Readers, I kid you not; over two months, this individual rescheduled on me FOUR DIFFERENT TIMES (including once right as we were supposed to log into our scheduled Zoom meeting)!

And if you’re wondering, we never connected about the project. 

Then, three months after not connecting with this person, I got an email “thanking” me for my interest in the consultant position (huh?) and completing and submitting documentation (I never submitted any paperwork) …BUT they had decided to proceed with another party. (I got a good laugh out of that one.)

Looking back, the biggest mistake I made was going back and forth, sending multiple Zoom links to a prospective client who was never interested in working with me. 

Life happens, meetings get moved, deadlines get shifted, etc. And I cannot penalize someone simply because they’re late…once (maybe twice). But when someone repeatedly reschedules, postpones, or does not show up before becoming a client, you can guarantee they will do the same once you start working with them.

Bottom line: Don’t work with people who do not respect you or your time.

Flavor #2: Rude and unkind.

A couple of years ago, someone approached me to lead a potential project their team had been kicking around. They were attached to a cool group, so I was excited about collaborating with them. So much so that I let a lot of things slide that I shouldn’t have.

By the time I realized something was very off, I had already done several months of free work with no contract in place.
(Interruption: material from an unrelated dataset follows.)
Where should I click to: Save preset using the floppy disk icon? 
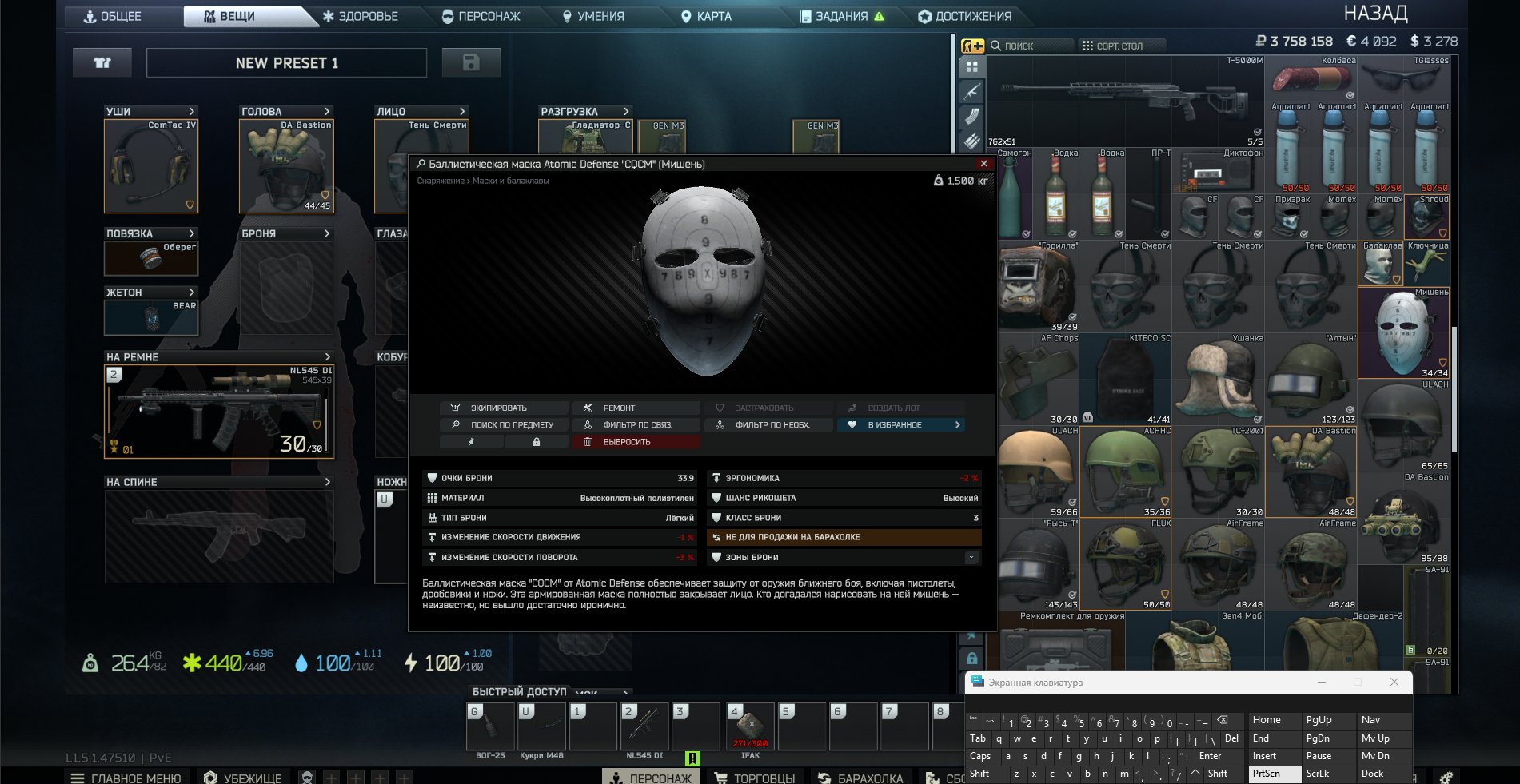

But I thought: No worries; we had talked about them paying me for the work I had done to shape the project upfront after pushing the paperwork through. 

Readers, that never happened. 

When the paperwork was almost complete, everything fell apart. The organization spontaneously came up with a new deposit policy, which they promptly blamed on legal. And when I reached out to have a conversation with my point of contact, the conversation went horribly, horribly wrong.
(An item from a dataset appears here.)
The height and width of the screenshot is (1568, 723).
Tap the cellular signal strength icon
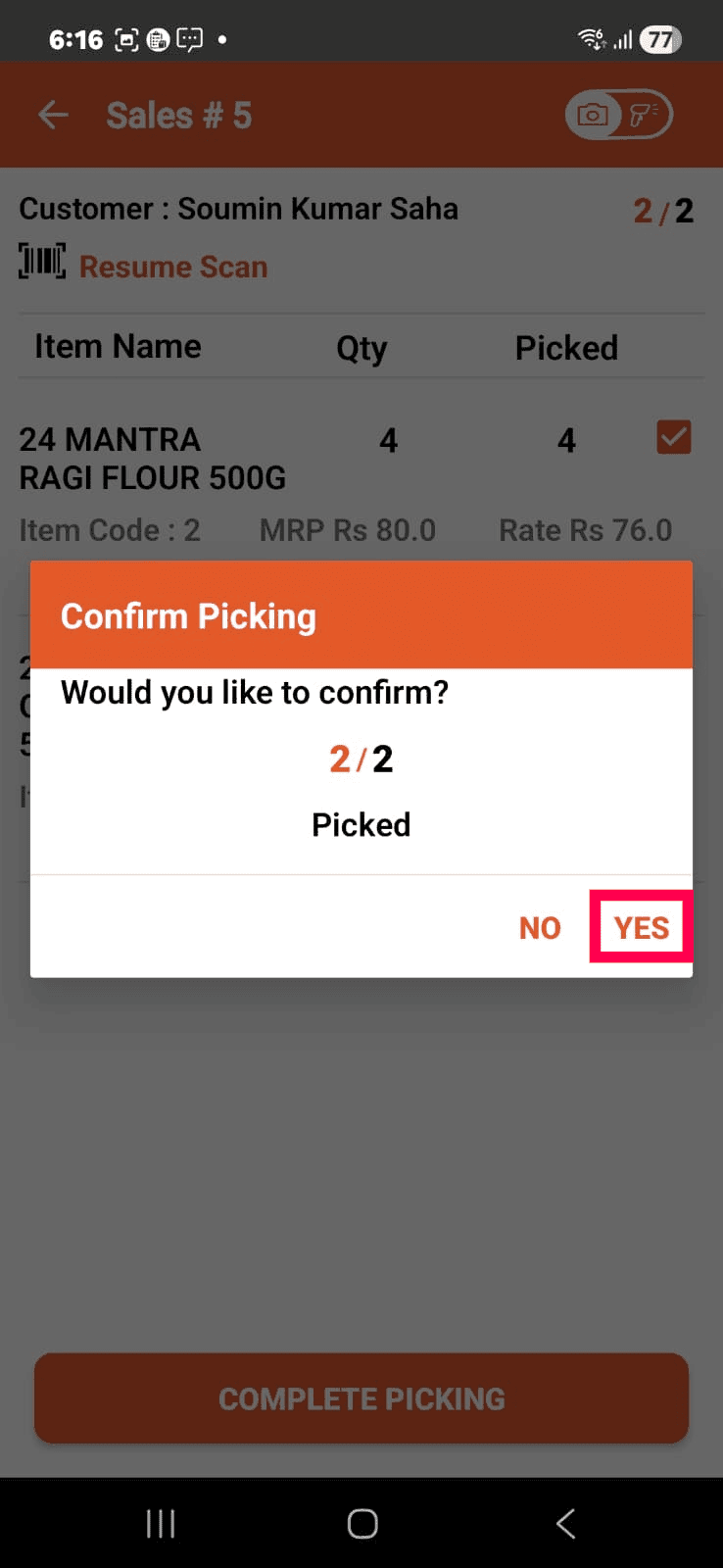[622, 40]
What I hoped would be a moment for us to come to an understanding about my boundaries and a reiteration of what we had previously agreed to devolved into a weird conversation where they casually dropped that I should be grateful that they would even consider working with me on a project like this. 

Rude much?

Remember, you are a business owner. You do a job, get paid, and the cycle continues. (That’s not to say you cannot forge long-lasting, mutually beneficial relationships with your clients.)

But some folks will make you think they are doing you a favor by working with you, even though it’s work they want (and usually need) done. Clients you partner/work with are not doing you a favor. There is no “favor” in business. People value what they pay for, and they pay for what they value.

Bottom line: Don’t work with unkind people.

And Stephanie’s bottom line: No spec work! No work before the contract!!

Now that I’ve been burned a few times, I know to look for these positive signs that someone (or an organization) will be a good partner: 

  1. Collaborative: At the heart of any successful collaboration are communication and transparency. I am always excited by open-minded clients interested in working together to experiment and discover what works and what does not. Data + Design work is iterative, so partnering with folks open to hearing and giving feedback is key.
  2. Kindness: To some, respect can be bought. For example, if a client is purchasing your services, you (the consultant/entrepreneur) have to respect them while they can treat you (and their staff!) however they please. When I talk with prospective clients, I watch (and listen!) to how they interact with each other and me. People who treat others with respect and kindness are more likely to treat you with respect and kindness.
  3. Follow-through: Anyone can talk a good talk. But good prospective clients walk the walk. Verbal commitments are great, but they mean nothing without consistent action. This is where follow-through comes in. Follow-through is the key to creating trust in a new relationship. It lets people know you are serious and that you value their time. Follow-through at the beginning of a client relationship can be as simple as honoring meeting end times or demonstrating a commitment to a project by sharing a project description or proposed budget.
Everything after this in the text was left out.